§ **Excerpted passage**
· · · ·
As previously reported, the assets of 3 For All Partners, LLC were acquired by the Company for consideration consisting of $3.25 million in cash and 332,226 shares of the Company's Common Stock. In connection with the acquisition, Mr. Horsey entered into a three-year Employment Agreement with the Company providing for an annual base salary of $266,106, the issuance to Mr. Horsey of 69,767 shares of restricted Common Stock of the Company vesting over a five-year period, and eligibility to receive an annual bonus targeted at 40% of base salary. In addition, pursuant to the Employment Agreement, in the event that Mr. Horsey's employment is terminated by the Company without "Cause" or by Mr. Horsey for "Good Reason", Mr. Horsey will be entitled to six months severance pay.
· · · ·
§ **Dataset records**

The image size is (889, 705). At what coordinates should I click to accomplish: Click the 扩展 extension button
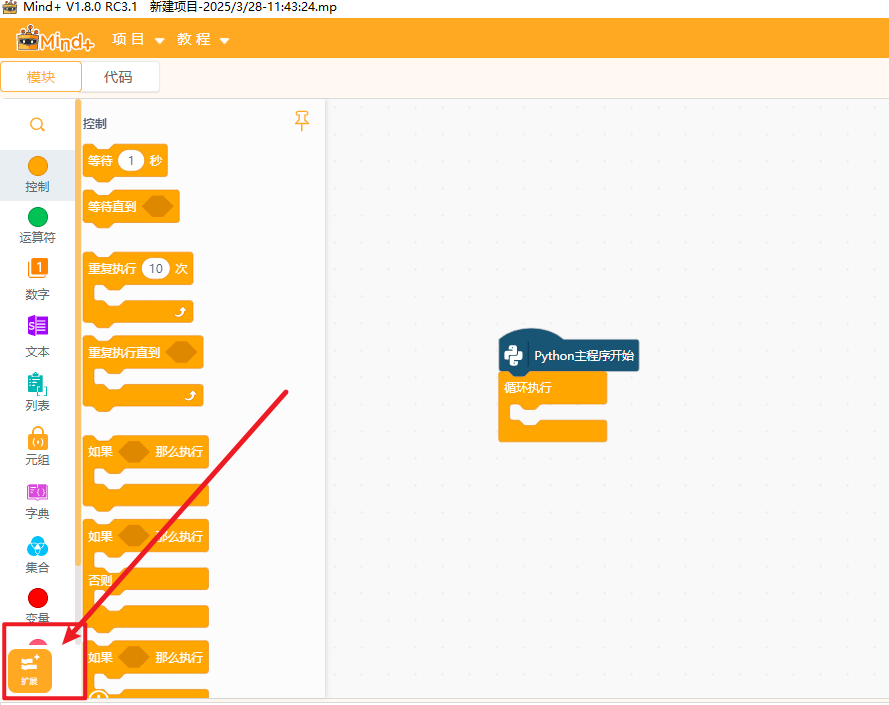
· · · ·
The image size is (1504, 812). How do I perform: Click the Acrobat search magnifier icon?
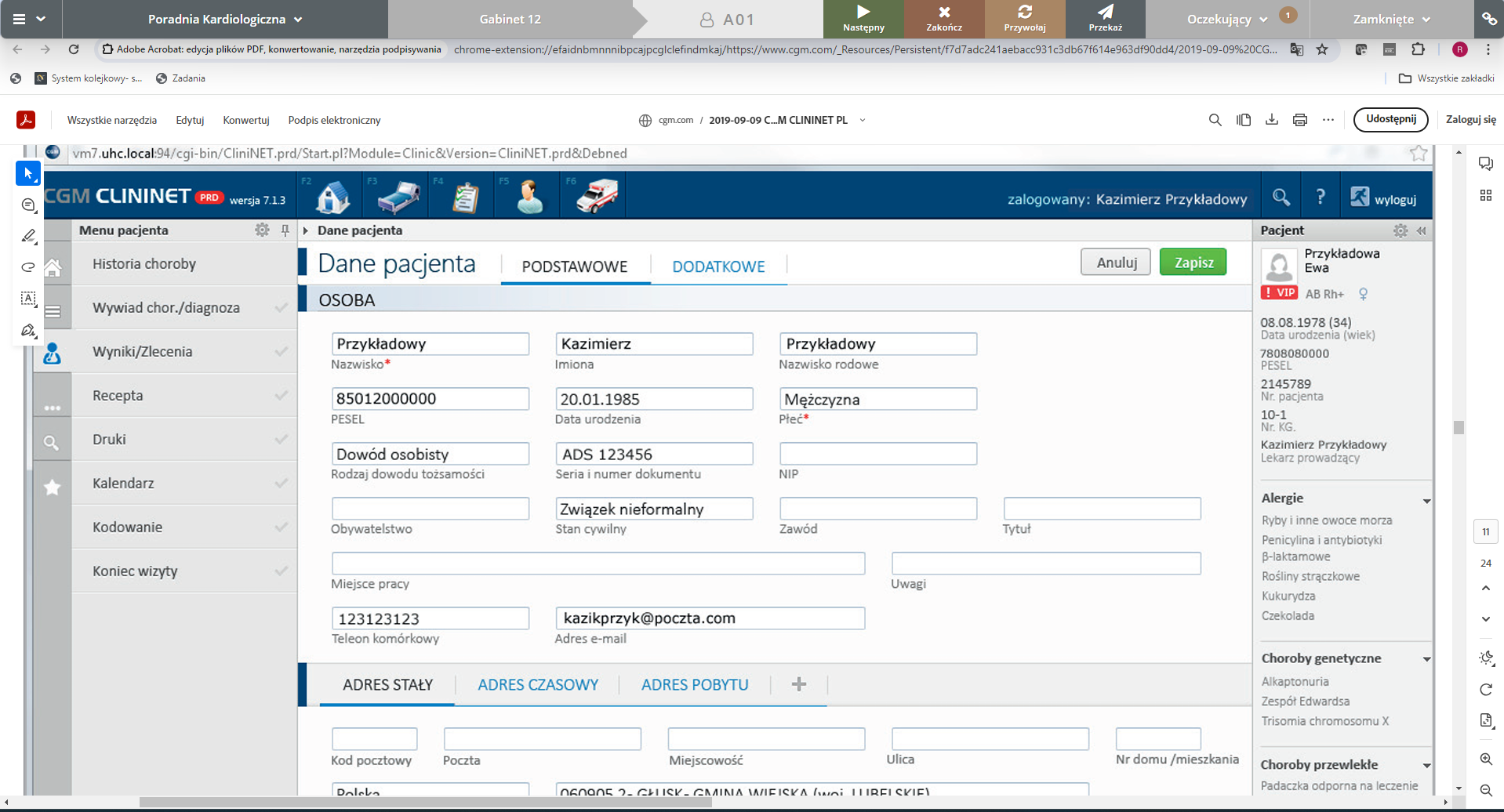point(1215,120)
· · · ·
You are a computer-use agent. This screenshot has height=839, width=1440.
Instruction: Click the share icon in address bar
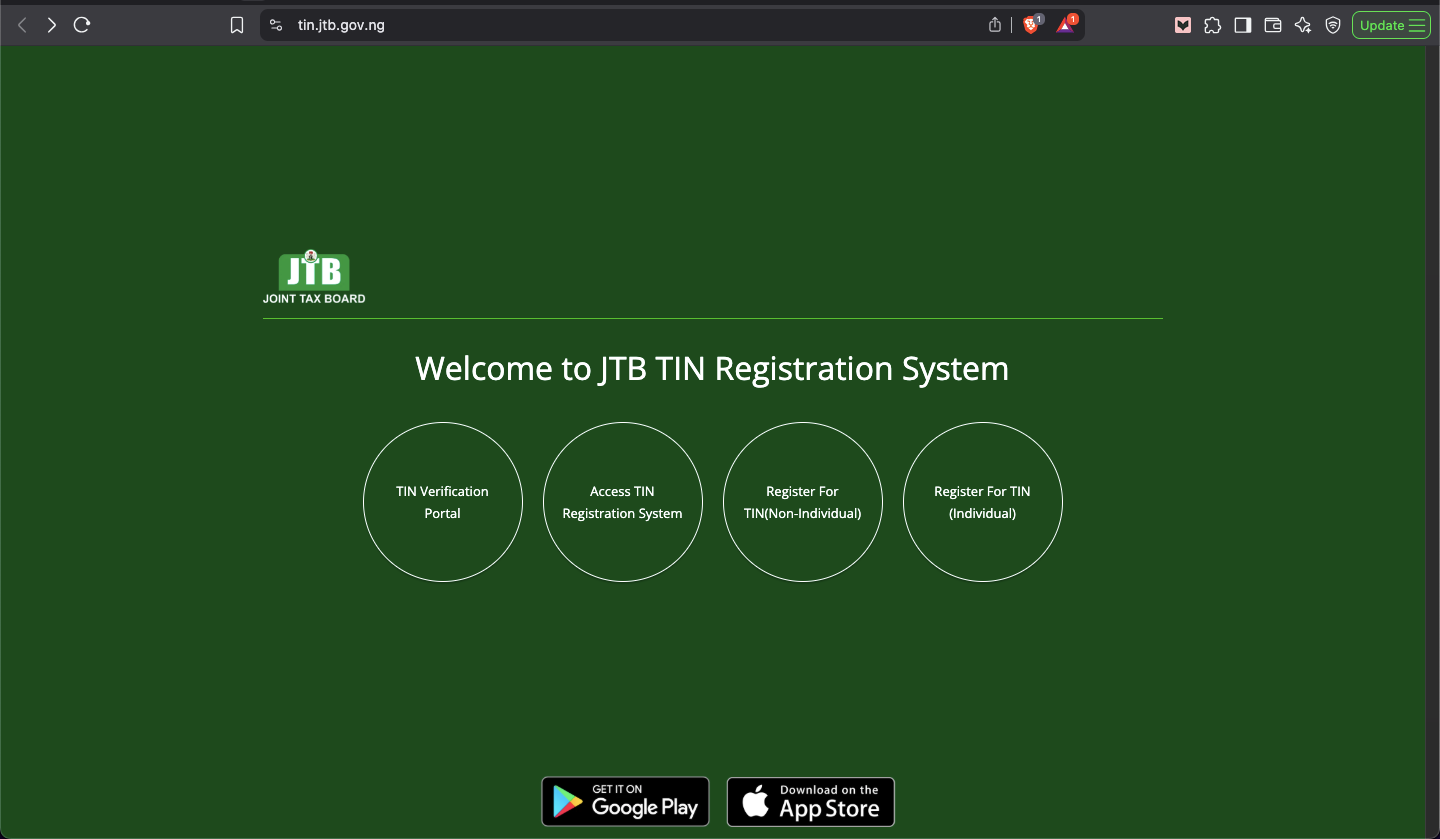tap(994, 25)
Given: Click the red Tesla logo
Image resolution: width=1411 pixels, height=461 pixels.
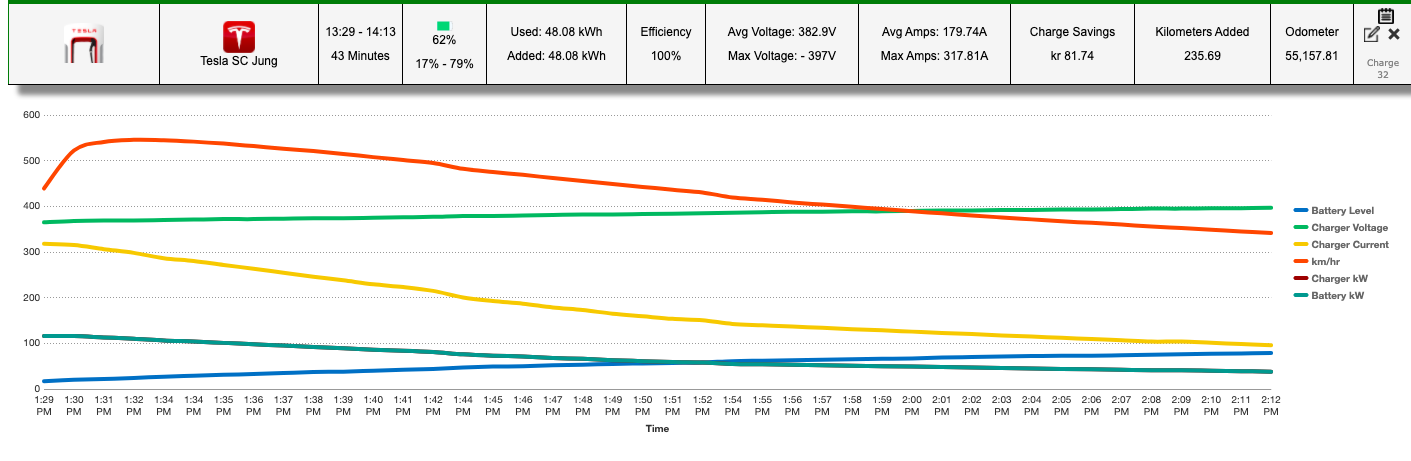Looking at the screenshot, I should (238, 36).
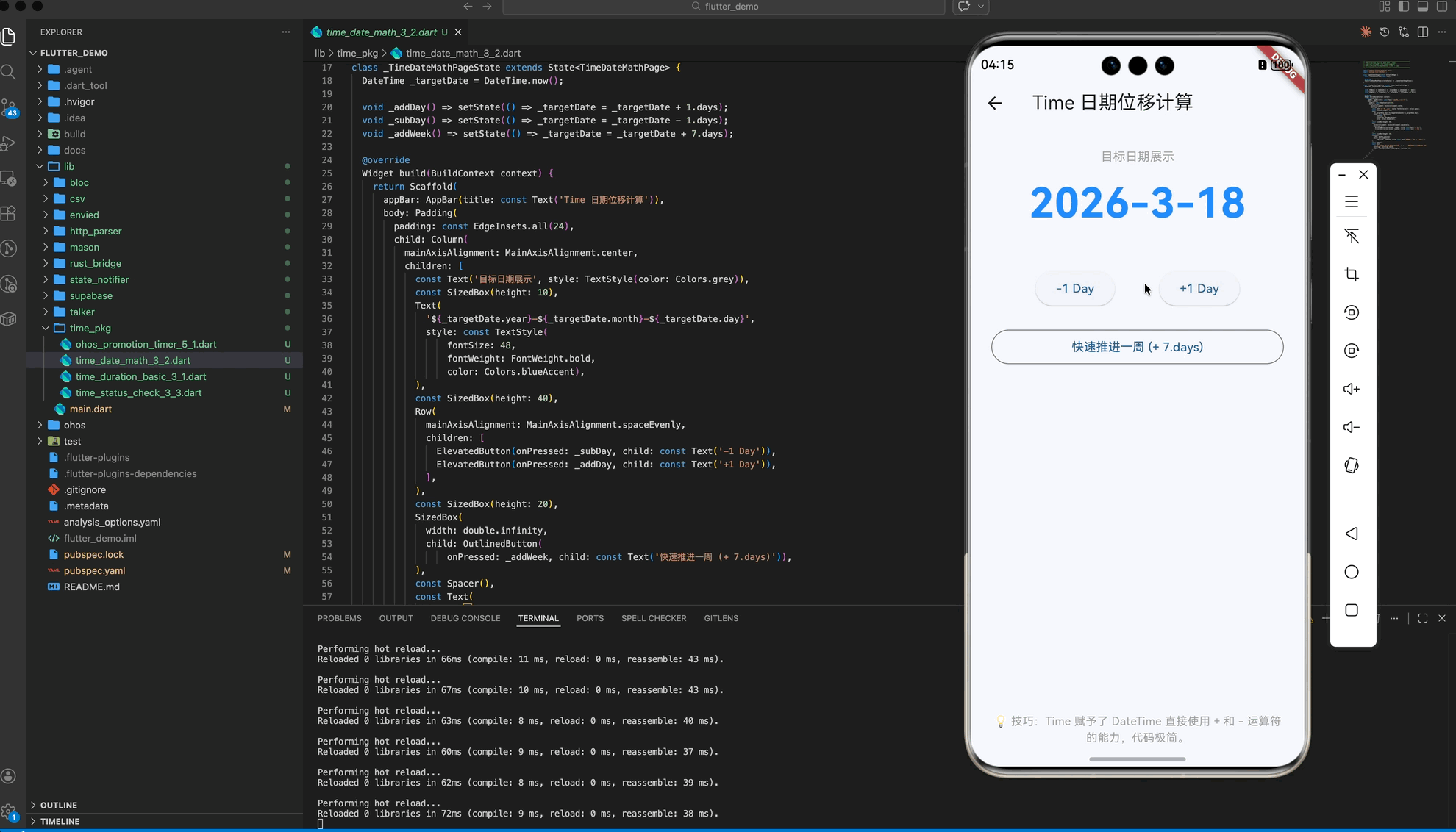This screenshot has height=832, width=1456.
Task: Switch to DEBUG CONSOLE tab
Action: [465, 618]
· · · ·
§ **Instruction A**
Please list every term of Mr. Horsey's Employment Agreement that the acquisition passage states.
§ **Instruction B**
Go on with the acquisition passage, starting right after its last sentence.

§ **Reply A**
- A three-year term
- An annual base salary of $266,106
- 69,767 shares of restricted Common Stock of the Company, vesting over a five-year period
- Eligibility for an annual bonus targeted at 40% of base salary
- Six months of severance pay if the Company terminates his employment without "Cause" or he leaves for "Good Reason"

§ **Reply B**
In connection with his appointment as the Company's Chief Operating Officer, the Company entered into an Amendment to Employment Agreement with Mr. Horsey under which Mr. Horsey's base salary was increased to $330,000 per annum and he was awarded 100,000 shares of restricted Common Stock. Such shares vest in tranches upon the achievement of operating milestones related to increases in the Company's operating income, and are also subject to vesting on the five-year anniversary following Mr. Horsey's appointment and in the event of his termination without "Cause" within 18 months following a change in control of the Company. The foregoing summary does not purport to be complete and is subject to and qualified in its entirety by reference to the actual text of a Restricted Stock Agreement between the Company and Mr. Horsey which has been filed as an Exhibit to this Current Report on Form 8-K.
(d) Exhibits.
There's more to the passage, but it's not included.